Tuesday, April 9, 2013

Cream Top Beer newspaper ad (1913)

The Detroit Free Press, December 14, 1913
The American Brewing Company came into being in 1890 as the Exposition Brewing Company. An homage to the industrial fair which was held in the same Delray section of Detroit. The name change came about in 1901 as minority shareholders, unhappy with the appearance of the company's officers' inflated salaries and lack of re-invested funds, began a revolt to wrest the majority from the board. They also threatened litigation but the matter was settled in 1902 when the minority group bought a majority share of stocks and replaced the directors.

The company survived the Prohibition years by producing birch beer and ginger ale but not even an additional $100,000 investments to upgrade the facility and build an ice making facility could stave off decreasing sales and finally extinction, closing in 1938.

The Detroit Free Press, January 29, 1906
The handsome three-story red brick encampment located on Cary Street in the heart of "New Detroit" was thought to resemble a school house moreso than a brewery.

The Detroit Free Press, February 17, 1907
A $50,000 ice plant designed by Mildner and Eisen was under construction in 1907 to increase the brewery's capacity to 50 tons of ice per day.

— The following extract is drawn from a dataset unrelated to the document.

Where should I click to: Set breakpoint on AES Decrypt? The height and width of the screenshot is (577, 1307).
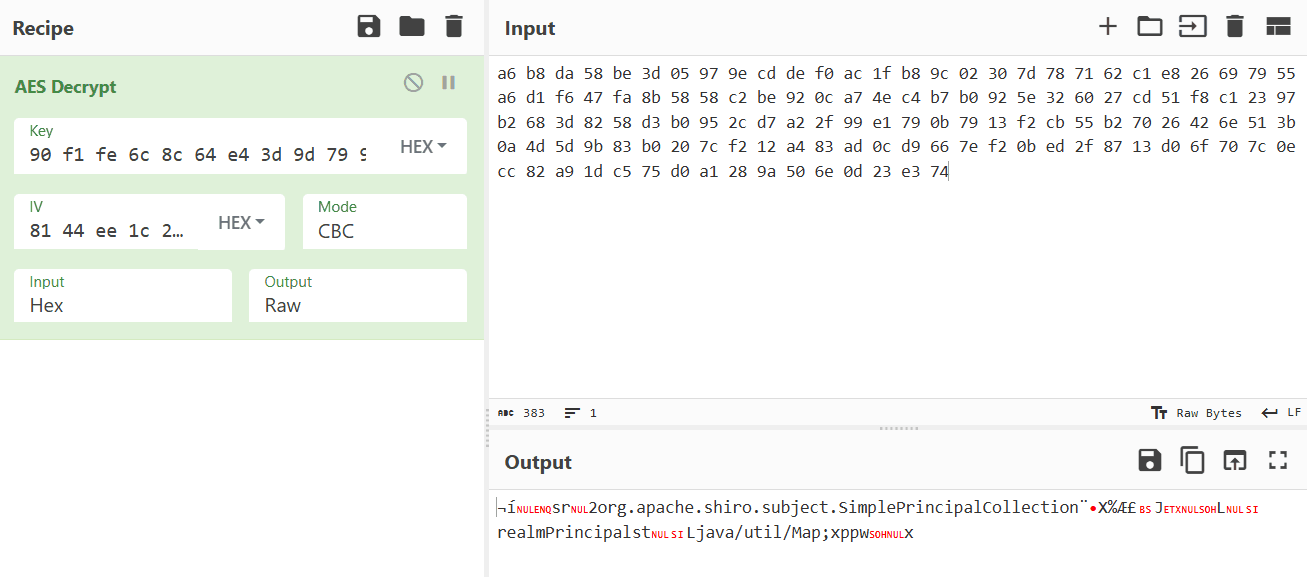point(448,83)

The Detroit Free Press, June 16, 1907
The advanced ice making technology took 48 hours to complete after the city water was distilled through steam pressurization. The ice was said to be so clear that one's photograph could be taken through a foot thick slab and retain its natural clarity. Horse drawn carriages delivered the ice to both stores and residential customers.

The Detroit Free Press, January 27, 1906
Many of the adverts employed by the company described the beer as a pure, wholesome tonic that also served as a food source with health improving benefits. Going so far as to state that the Bavarian antecedents of the American ilk drank upwards of a gallon of beer per day which aided in their beauty, strength and stature.

The Detroit Free Press, May 19, 1906

The Detroit Free Press, September 29, 1906
The mild beverage was a perfect accoutrement for the dinner table.

The Detroit Free Press, June 23, 1906
It was worthy of both song and poesy. It helped the aged and infirm despite wandering from its rhyme scheme.

The Detroit Free Press, July 7, 1906
But perfection self-corrects even when it doesn't need to.

The Detroit Free Press, March 27, 1907
A bock beer was added to the roster in the early 1900s and served at all first-class cafes.

The Detroit Free Press, July 17, 1907
The pure lager was served everywhere else.